Bi Xuan, Shen Xiaotong
Information and Decision Sciences, Carlson School of Management, University of Minnesota, Minneapolis, MN.
School of Statistics, University of Minnesota, Minneapolis, MN.
J Econom. 2023 Aug;235(2):444-453. doi: 10.1016/j.jeconom.2022.05.004. Epub 2022 Jun 18.
Differential privacy is becoming one gold standard for protecting the privacy of publicly shared data. It has been widely used in social science, data science, public health, information technology, and the U.S. decennial census. Nevertheless, to guarantee differential privacy, existing methods may unavoidably alter the conclusion of original data analysis, as privatization often changes the sample distribution. This phenomenon is known as the trade-off between privacy protection and statistical accuracy. In this work, we mitigate this trade-off by developing a distribution-invariant privatization (DIP) method to reconcile both high statistical accuracy and strict differential privacy. As a result, any downstream statistical or machine learning task yields essentially the same conclusion as if one used the original data. Numerically, under the same strictness of privacy protection, DIP achieves superior statistical accuracy in a wide range of simulation studies and real-world benchmarks.

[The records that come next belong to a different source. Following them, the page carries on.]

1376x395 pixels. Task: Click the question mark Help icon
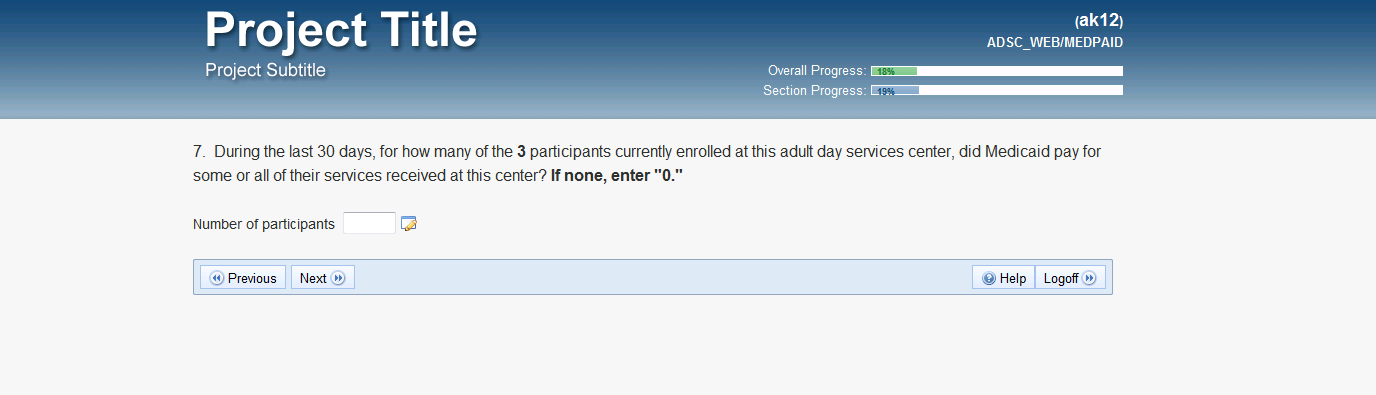pyautogui.click(x=989, y=278)
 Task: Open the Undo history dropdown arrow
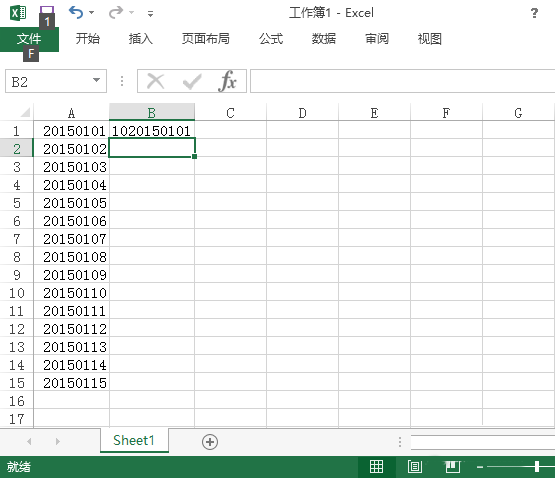coord(92,13)
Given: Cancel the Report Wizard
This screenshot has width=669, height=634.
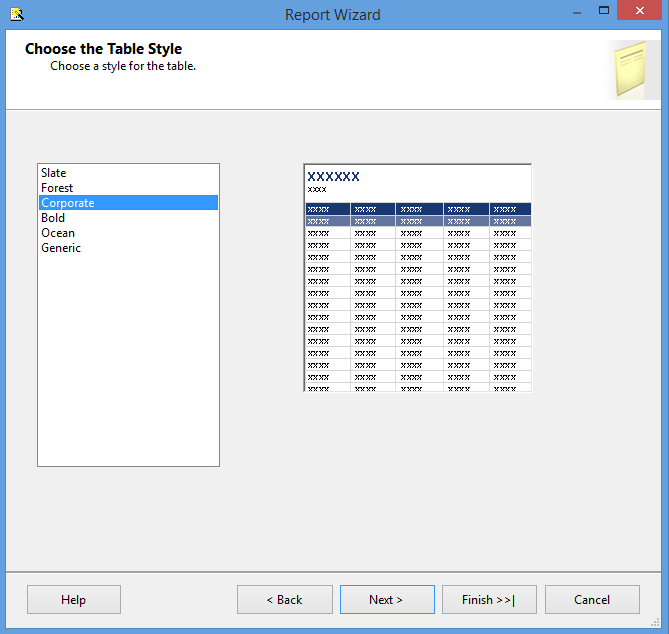Looking at the screenshot, I should [592, 600].
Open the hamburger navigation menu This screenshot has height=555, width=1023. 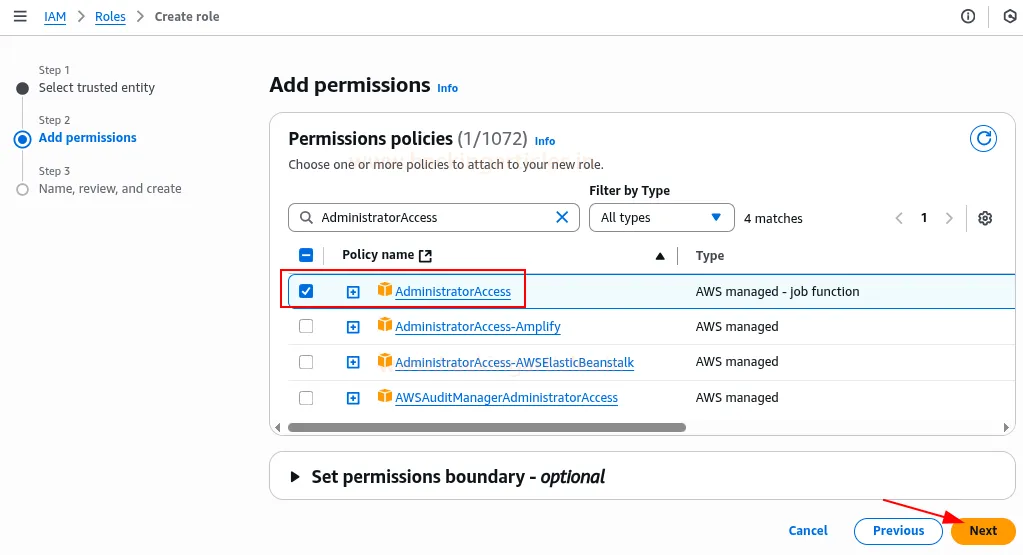coord(20,16)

差分隐私正成为保护公开共享数据隐私的一项黄金标准。它已在社会科学、数据科学、公共卫生、信息技术以及美国十年一度的人口普查中得到广泛应用。然而,为了保证差分隐私,现有方法可能不可避免地会改变原始数据分析的结论,因为数据私有化往往会改变样本分布。这种现象被称为隐私保护与统计准确性之间的权衡。在这项工作中,我们通过开发一种分布不变私有化(DIP)方法来缓解这种权衡,以兼顾高统计准确性和严格的差分隐私。结果是,任何下游的统计或机器学习任务得出的结论与使用原始数据时基本相同。在数值上,在相同的隐私保护严格程度下,DIP在广泛的模拟研究和实际基准测试中都实现了卓越的统计准确性。